━━━━━ SOURCE MATERIAL ━━━━━

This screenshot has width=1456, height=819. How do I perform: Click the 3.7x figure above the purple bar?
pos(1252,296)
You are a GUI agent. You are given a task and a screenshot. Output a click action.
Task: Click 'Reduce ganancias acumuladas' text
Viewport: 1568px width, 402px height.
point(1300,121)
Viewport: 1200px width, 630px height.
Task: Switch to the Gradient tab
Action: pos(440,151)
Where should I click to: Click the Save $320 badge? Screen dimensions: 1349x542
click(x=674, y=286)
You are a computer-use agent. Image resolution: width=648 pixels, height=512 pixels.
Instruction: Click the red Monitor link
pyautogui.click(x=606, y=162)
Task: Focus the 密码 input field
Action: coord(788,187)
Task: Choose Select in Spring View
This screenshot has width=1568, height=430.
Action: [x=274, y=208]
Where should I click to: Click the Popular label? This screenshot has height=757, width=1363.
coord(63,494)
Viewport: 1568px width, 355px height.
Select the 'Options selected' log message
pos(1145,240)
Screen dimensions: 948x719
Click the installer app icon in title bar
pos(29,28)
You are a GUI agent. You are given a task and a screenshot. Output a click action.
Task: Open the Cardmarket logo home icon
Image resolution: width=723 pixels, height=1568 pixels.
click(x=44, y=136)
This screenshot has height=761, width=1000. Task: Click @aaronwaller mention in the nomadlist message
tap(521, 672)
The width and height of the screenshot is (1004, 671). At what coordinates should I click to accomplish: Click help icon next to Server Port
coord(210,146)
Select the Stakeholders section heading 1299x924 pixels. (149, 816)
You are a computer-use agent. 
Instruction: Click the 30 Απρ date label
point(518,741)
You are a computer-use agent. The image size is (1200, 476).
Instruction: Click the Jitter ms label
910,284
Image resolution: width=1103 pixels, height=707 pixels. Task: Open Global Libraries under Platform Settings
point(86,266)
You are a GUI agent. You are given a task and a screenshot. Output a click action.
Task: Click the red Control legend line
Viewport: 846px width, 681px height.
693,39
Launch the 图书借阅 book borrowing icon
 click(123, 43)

━━━━━

§ TASK DESCRIPTION: Could you report all lines of the listing that hold "computer"?

§ COMPLETED TASK:
You are a computer-use agent. Image resolution: width=648 pixels, height=512 pixels.
You are a computer-use agent. 
You are a computer-use agent. The image size is (1200, 476).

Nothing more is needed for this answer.